[[ Dataset excerpts, beginning ]]
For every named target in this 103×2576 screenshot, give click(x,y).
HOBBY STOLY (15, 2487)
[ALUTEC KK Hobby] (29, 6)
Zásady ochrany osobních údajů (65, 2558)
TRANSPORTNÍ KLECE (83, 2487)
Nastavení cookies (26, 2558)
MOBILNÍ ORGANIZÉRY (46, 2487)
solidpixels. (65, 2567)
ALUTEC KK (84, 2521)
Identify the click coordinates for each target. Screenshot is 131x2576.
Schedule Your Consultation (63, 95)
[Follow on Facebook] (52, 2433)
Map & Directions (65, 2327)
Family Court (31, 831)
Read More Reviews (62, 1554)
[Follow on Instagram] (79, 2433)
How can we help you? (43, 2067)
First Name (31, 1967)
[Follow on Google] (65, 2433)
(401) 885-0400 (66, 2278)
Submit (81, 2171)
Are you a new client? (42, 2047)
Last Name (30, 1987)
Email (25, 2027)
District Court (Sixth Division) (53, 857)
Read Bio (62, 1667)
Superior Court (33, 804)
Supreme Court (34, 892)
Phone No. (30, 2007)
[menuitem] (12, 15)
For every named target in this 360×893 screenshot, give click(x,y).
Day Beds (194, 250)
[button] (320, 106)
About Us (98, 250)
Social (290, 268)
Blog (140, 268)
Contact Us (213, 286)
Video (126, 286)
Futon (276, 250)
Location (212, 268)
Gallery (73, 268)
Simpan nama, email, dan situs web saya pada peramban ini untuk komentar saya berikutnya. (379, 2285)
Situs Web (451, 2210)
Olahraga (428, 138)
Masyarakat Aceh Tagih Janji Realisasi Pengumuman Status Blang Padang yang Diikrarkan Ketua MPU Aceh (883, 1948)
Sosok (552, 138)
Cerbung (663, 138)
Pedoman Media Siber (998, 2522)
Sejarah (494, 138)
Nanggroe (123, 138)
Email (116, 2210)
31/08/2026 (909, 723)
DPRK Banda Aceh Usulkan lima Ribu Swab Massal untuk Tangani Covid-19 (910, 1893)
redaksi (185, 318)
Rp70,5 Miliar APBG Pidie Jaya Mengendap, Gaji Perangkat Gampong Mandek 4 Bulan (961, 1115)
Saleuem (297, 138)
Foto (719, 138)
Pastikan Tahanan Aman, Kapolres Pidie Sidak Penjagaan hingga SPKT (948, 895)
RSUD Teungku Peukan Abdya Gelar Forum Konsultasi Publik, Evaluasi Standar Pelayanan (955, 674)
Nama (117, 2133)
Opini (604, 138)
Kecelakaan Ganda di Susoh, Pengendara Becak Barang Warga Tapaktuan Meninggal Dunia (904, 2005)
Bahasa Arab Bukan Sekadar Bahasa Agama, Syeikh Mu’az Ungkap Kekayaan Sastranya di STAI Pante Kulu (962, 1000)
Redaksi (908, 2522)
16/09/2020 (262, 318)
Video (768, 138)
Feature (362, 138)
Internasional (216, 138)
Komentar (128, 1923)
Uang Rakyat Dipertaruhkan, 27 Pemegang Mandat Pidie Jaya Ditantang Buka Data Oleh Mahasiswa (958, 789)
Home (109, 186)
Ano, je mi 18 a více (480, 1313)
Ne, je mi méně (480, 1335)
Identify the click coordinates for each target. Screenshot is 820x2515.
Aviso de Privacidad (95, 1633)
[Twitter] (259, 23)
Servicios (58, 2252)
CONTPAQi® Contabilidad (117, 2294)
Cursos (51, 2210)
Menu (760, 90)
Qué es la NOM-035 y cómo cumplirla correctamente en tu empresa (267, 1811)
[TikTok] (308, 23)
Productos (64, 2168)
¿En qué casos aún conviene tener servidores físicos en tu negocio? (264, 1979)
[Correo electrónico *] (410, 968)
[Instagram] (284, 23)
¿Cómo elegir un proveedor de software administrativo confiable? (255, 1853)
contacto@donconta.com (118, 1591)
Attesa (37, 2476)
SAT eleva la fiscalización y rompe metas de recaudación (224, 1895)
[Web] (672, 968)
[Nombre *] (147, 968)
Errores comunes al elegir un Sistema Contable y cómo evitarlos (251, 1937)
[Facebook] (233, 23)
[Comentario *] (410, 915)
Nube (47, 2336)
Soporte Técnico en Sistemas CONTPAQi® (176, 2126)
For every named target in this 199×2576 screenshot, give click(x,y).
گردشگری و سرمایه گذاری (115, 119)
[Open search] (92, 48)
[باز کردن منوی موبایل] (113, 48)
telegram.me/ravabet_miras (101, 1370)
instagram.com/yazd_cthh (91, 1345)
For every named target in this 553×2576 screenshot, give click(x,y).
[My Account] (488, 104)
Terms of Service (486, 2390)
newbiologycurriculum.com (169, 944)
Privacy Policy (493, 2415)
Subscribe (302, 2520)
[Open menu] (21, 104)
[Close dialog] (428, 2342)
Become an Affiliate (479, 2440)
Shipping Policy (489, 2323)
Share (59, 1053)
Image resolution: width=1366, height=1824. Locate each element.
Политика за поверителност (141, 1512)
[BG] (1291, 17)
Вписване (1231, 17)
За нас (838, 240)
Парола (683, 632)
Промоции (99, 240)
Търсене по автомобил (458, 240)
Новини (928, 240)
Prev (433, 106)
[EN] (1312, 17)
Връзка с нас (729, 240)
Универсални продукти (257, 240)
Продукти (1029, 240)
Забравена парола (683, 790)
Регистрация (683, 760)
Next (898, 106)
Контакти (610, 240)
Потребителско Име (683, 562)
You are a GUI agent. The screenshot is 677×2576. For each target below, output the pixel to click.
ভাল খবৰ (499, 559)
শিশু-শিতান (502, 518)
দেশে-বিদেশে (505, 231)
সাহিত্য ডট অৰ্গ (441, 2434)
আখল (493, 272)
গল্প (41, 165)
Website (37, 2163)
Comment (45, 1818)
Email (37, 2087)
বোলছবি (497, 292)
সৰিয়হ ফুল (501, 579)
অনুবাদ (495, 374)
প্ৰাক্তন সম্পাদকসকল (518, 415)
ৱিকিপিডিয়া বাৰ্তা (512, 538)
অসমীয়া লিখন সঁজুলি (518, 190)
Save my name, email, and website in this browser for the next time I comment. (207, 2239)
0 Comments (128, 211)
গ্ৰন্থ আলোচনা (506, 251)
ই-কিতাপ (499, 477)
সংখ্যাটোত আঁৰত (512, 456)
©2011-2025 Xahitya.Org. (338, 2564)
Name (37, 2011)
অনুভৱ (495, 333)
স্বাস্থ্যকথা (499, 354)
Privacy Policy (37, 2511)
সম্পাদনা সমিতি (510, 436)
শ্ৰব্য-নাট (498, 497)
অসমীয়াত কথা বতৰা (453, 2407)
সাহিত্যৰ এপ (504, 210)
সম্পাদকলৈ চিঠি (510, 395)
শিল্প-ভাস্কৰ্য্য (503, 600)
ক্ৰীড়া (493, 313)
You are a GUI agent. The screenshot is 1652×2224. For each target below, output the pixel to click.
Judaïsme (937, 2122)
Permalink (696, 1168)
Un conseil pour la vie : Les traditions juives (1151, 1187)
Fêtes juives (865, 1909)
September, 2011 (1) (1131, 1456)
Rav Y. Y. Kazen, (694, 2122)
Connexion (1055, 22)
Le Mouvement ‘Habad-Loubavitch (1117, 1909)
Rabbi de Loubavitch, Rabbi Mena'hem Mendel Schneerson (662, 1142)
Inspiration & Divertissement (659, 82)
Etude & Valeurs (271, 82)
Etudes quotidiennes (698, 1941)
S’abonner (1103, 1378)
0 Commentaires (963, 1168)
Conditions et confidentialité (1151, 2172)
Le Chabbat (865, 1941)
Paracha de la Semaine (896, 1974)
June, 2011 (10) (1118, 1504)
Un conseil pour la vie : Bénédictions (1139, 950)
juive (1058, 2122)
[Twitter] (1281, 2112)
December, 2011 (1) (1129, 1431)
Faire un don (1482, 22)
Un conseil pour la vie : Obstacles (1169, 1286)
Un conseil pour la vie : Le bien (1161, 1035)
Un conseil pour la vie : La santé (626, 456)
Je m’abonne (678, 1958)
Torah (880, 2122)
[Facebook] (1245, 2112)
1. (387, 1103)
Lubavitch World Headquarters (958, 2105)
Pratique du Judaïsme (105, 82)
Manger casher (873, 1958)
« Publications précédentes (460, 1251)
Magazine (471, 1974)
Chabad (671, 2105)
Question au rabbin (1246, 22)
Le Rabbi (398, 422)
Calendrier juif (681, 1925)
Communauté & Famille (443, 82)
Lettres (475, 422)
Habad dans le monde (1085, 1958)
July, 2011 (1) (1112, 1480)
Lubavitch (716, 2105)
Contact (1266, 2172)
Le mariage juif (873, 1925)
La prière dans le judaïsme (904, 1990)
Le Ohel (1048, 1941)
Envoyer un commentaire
[[ Dataset excerpts, end ]]
What is required. Extract from the records above the lines from the one containing "ALUTEC KK (84, 2521)" to the one containing "Email (116, 2210)", both lines included, exactly as they appear and with nothing else.

Answer to this exercise.
ALUTEC KK (84, 2521)
Identify the click coordinates for each target. Screenshot is 131x2576.
Schedule Your Consultation (63, 95)
[Follow on Facebook] (52, 2433)
Map & Directions (65, 2327)
Family Court (31, 831)
Read More Reviews (62, 1554)
[Follow on Instagram] (79, 2433)
How can we help you? (43, 2067)
First Name (31, 1967)
[Follow on Google] (65, 2433)
(401) 885-0400 (66, 2278)
Submit (81, 2171)
Are you a new client? (42, 2047)
Last Name (30, 1987)
Email (25, 2027)
District Court (Sixth Division) (53, 857)
Read Bio (62, 1667)
Superior Court (33, 804)
Supreme Court (34, 892)
Phone No. (30, 2007)
[menuitem] (12, 15)
For every named target in this 360×893 screenshot, give click(x,y).
Day Beds (194, 250)
[button] (320, 106)
About Us (98, 250)
Social (290, 268)
Blog (140, 268)
Contact Us (213, 286)
Video (126, 286)
Futon (276, 250)
Location (212, 268)
Gallery (73, 268)
Simpan nama, email, dan situs web saya pada peramban ini untuk komentar saya berikutnya. (379, 2285)
Situs Web (451, 2210)
Olahraga (428, 138)
Masyarakat Aceh Tagih Janji Realisasi Pengumuman Status Blang Padang yang Diikrarkan Ketua MPU Aceh (883, 1948)
Sosok (552, 138)
Cerbung (663, 138)
Pedoman Media Siber (998, 2522)
Sejarah (494, 138)
Nanggroe (123, 138)
Email (116, 2210)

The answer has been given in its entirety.